Батенков только покосился на него угрюмо, но не ответил.
— Да главное-то, главное что, позвольте узнать? — накинулись на него со всех сторон.
— Что главное? А вот что, — затянулся он из трубки так, что чубук захрипел. — Русский человек — самый вольный человек в мире…
— Вот тебе на! Так на кой нам черт конституция? Из-за чего стараемся?
— Я говорю: вольный, а не свободный, — поправил Батенков: — самый рабский и самый вольный; тела в рабстве, а души вольные.
— Дворянские души, но не крепостные же?
— И крепостные, все едино…
— Вы разумеете вольность первобытную, дикую, что ли?
— Иной нет; может быть, и будет когда, но сейчас нет.
— А в Европе?
— В Европе — закон и власть. Там любят власть и чтут закон; умеют приказывать и слушаться умеют. А мы не умеем, и хотели бы да не умеем. Не чтим закона, не любим власти — да и шабаш. «Да отвяжись только, окаянный, и сгинь с глаз моих долой!» — так-то в сердце своем говорит всякий русский всякому начальнику. Не знаю, как вам, государи мои, а мне терпеть власть, желать власти, всегда были чувства сии отвратительны. Всякая власть надо мной — мне страшилище. По этому только одному и знаю, что я русский, — обвел он глазами слушателей так искренно, что все вдруг почувствовали правду в этих непонятных в как будто нелепых словах. Но возмущались, возражали…
— Что вы, Батенков, помилуйте! Да разве у нас не власть?..

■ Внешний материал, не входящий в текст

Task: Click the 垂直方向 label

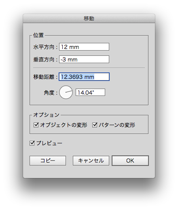Action: click(44, 59)
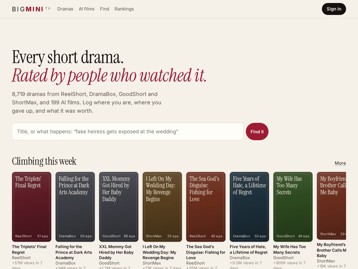This screenshot has width=358, height=269.
Task: Select XXL Mommy Got Hired poster
Action: coord(119,207)
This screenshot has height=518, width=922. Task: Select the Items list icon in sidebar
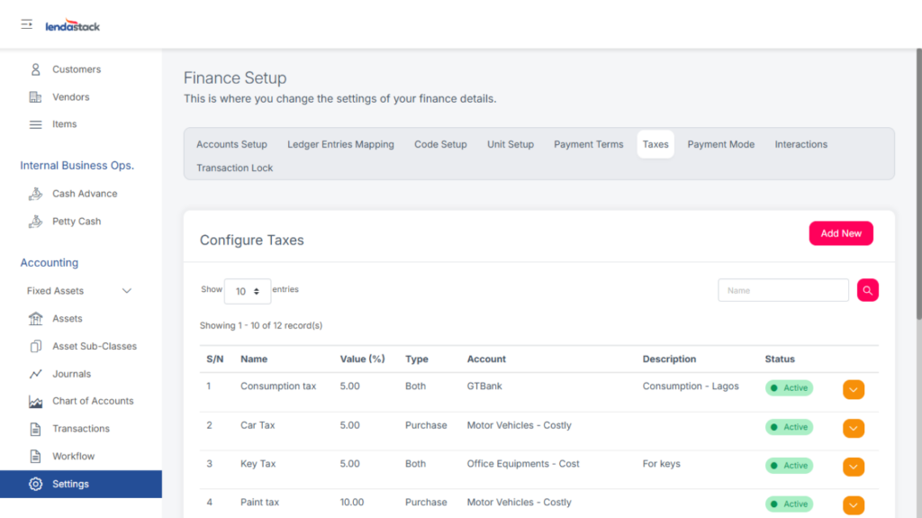coord(36,124)
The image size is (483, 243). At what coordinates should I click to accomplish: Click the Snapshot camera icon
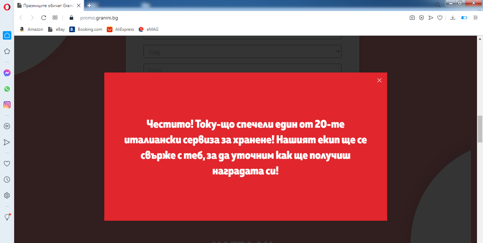412,18

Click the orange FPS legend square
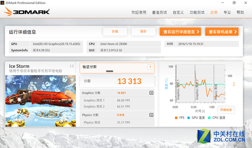[176, 118]
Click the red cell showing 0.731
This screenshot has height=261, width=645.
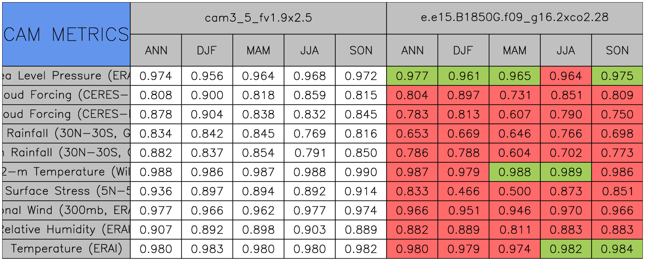514,95
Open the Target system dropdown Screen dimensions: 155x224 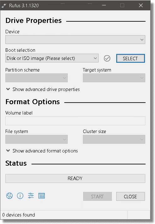[x=114, y=78]
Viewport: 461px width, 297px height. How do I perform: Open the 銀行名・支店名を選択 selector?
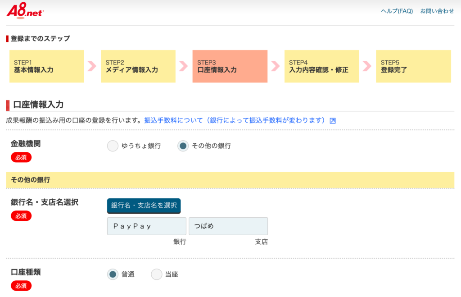(144, 206)
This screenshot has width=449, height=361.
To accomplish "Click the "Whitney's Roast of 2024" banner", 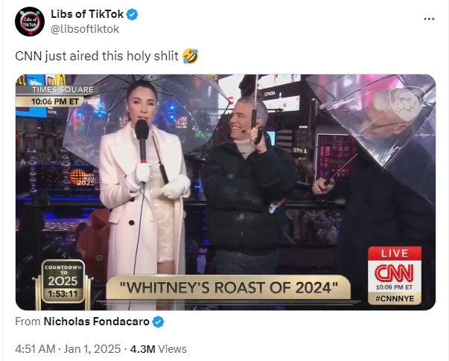I will pos(228,288).
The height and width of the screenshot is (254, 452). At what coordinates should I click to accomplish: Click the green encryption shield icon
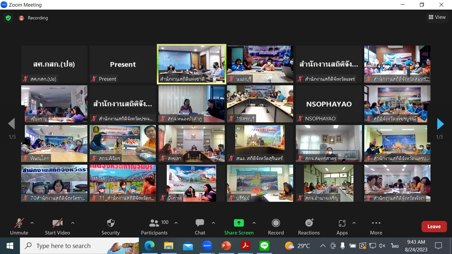pyautogui.click(x=8, y=18)
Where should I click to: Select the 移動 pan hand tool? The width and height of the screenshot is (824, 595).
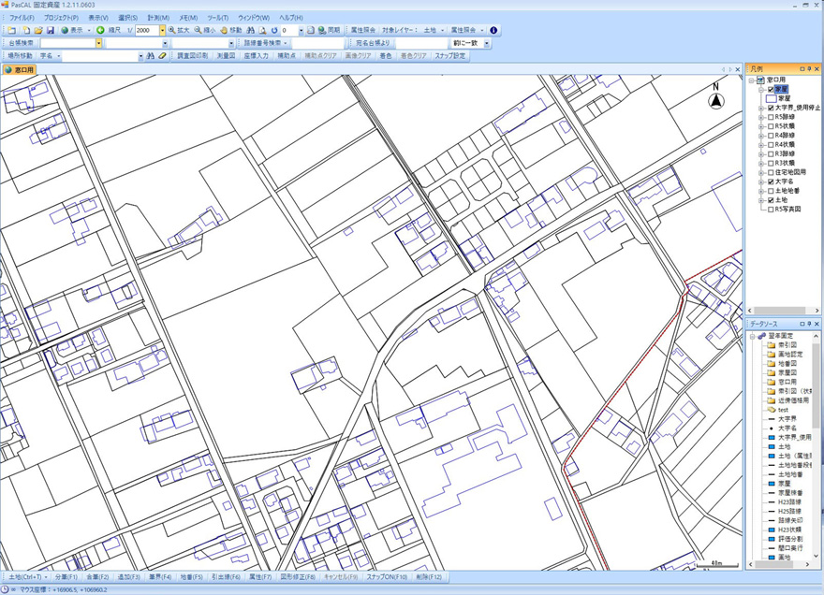pos(230,31)
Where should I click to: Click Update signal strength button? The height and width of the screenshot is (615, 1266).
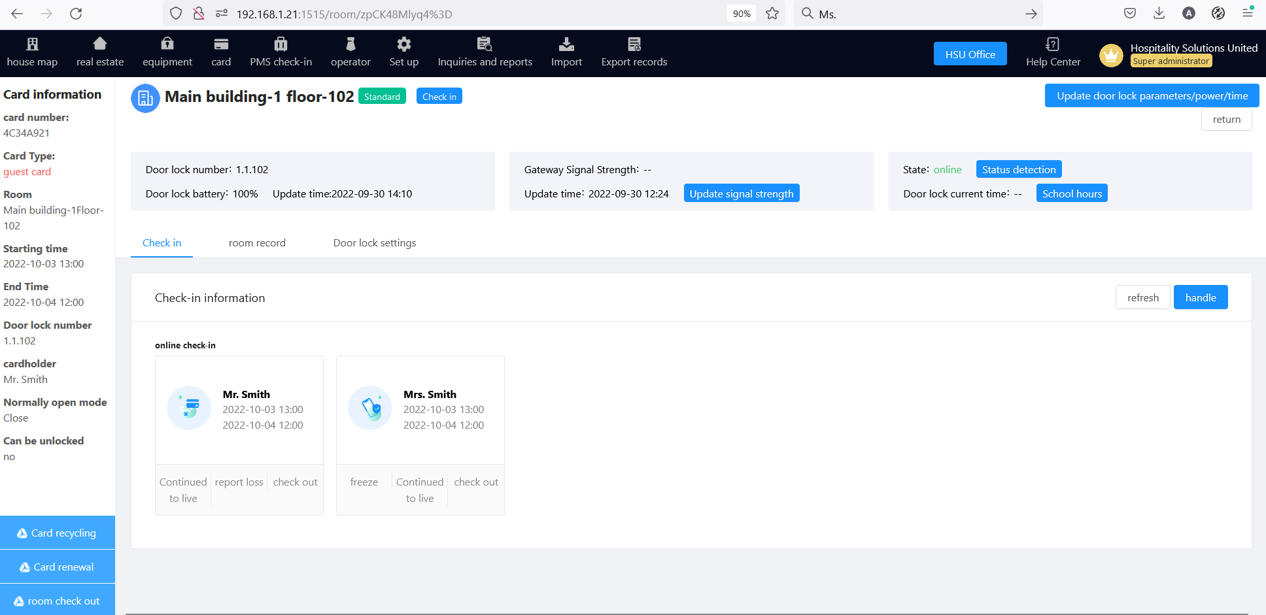coord(741,193)
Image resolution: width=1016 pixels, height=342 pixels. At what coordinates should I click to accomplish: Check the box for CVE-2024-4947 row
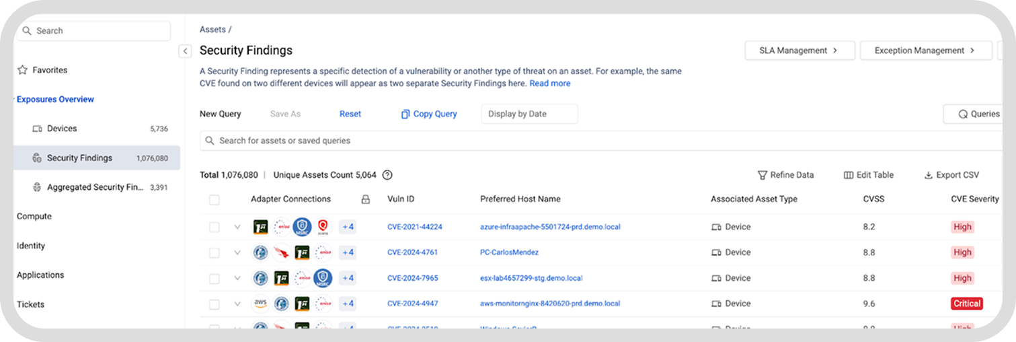[214, 304]
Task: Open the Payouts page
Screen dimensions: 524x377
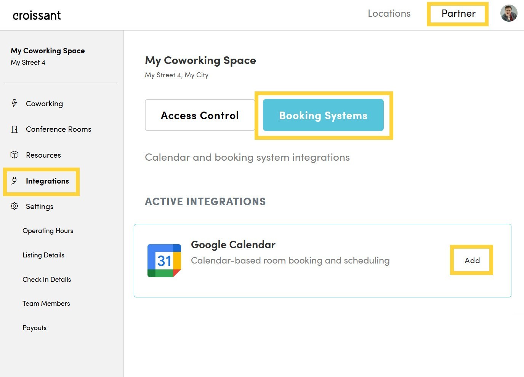Action: pyautogui.click(x=34, y=327)
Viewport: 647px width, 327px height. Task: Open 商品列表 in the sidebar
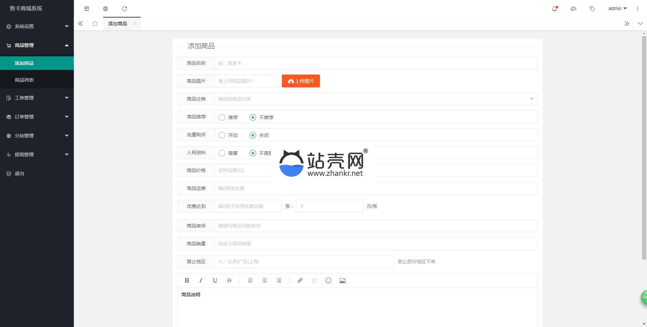tap(24, 80)
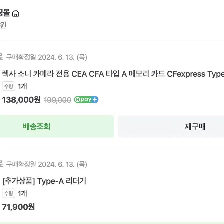Click the 배송조회 delivery tracking button

click(57, 126)
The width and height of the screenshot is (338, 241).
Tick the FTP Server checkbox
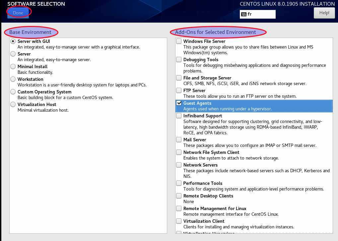(179, 91)
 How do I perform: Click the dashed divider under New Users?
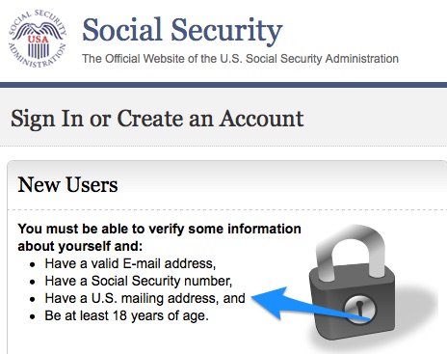click(x=227, y=210)
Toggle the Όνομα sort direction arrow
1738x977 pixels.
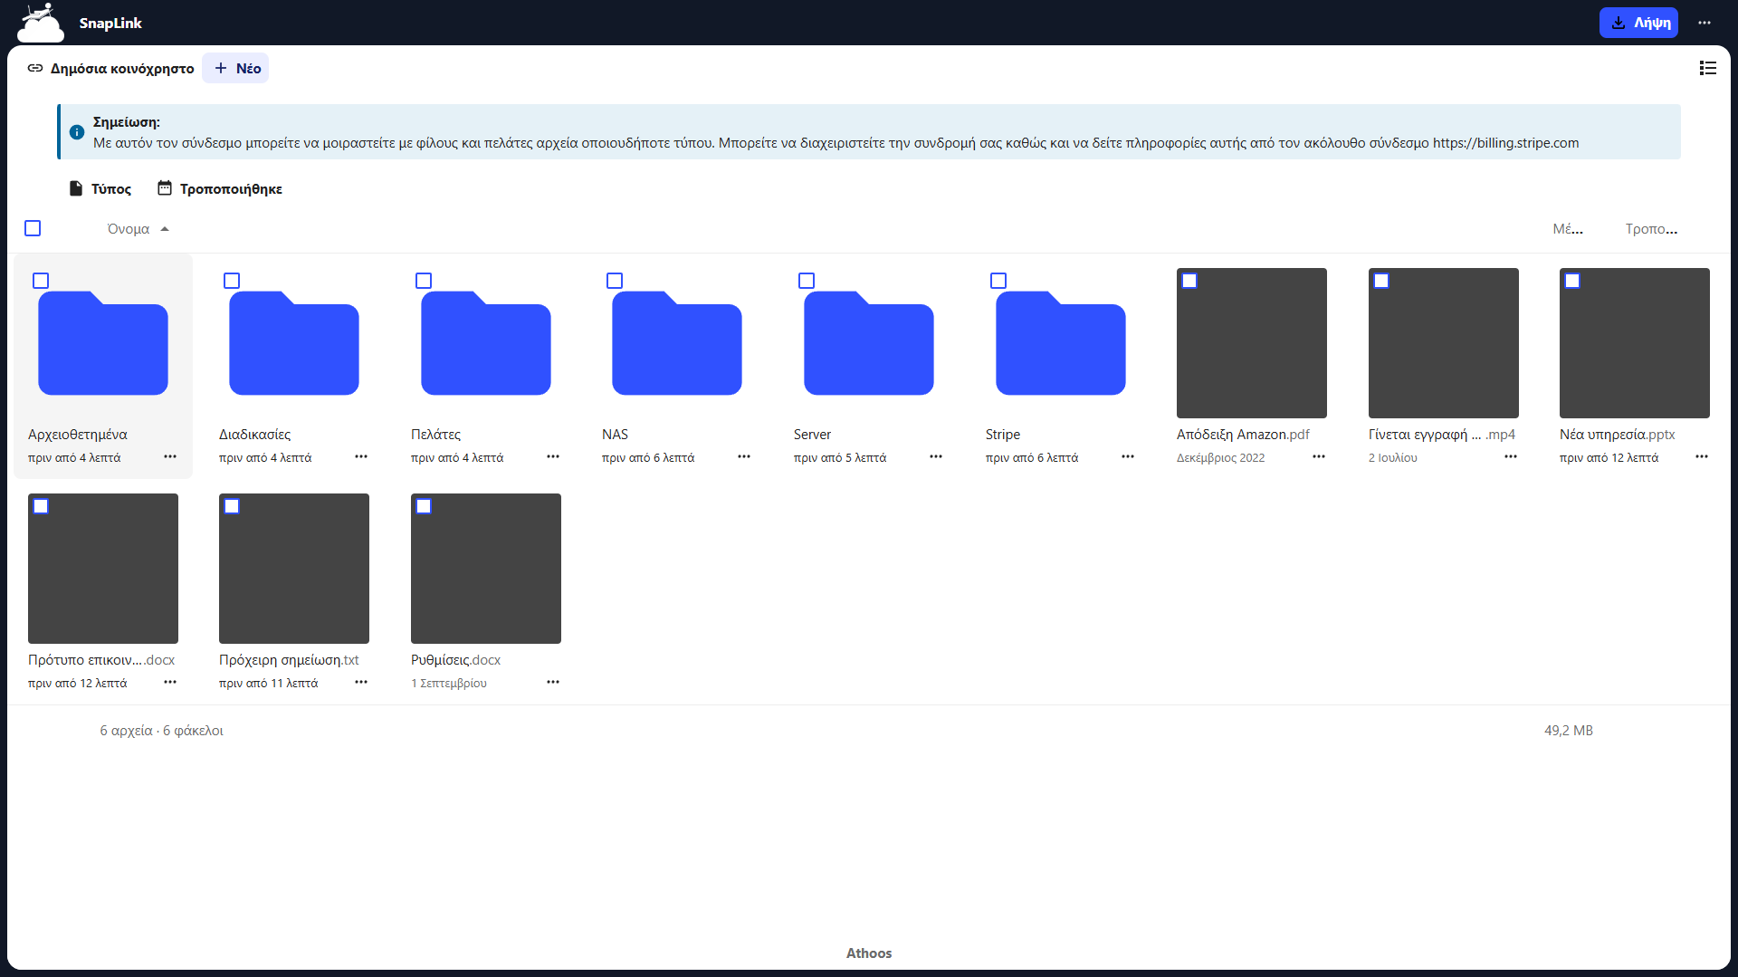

— Ну, какая власть? Курам на смех. Произвол, безначалие, беззаконие. Оттого-то и любят русские царя, что нет у него власти человеческой, а только власть Божья, помазанье Божье. Не закон, а благодать. Этого не поймут немцы, как нам не понять ихнего. А это — главное, это — все! Россия, значит, того, как бы сказать не соврать, только притворилась государством, а что она такое, никто еще не знает… Не правительство правит у нас, а Никола Угодник…
— И Аракчеев?
— Аракчеев с благодатью?
— Не оттого ли и служите в военных поселениях, что там благодать?
Но Батенков не замечал насмешек, как будто не слышал; тяжело и неповоротливо следовал только за собственною мыслью; разгорался медленно, и казалось, что перед этим тяжелым жаром легкий пыл прочих собеседников, — как соломенный огонь перед раскаленным камнем.
Помолчал, задумался, затянулся, набрал дыму в рот и выпустил кольцами.
— Все, что в России хорошо, — по благодати, а что по закону — скверно, — заключил, как будто любуясь окончательно ясностью мысли: видно было — математик.
— Какая подлость, какая подлость! — послышался вдруг негодующий окрик.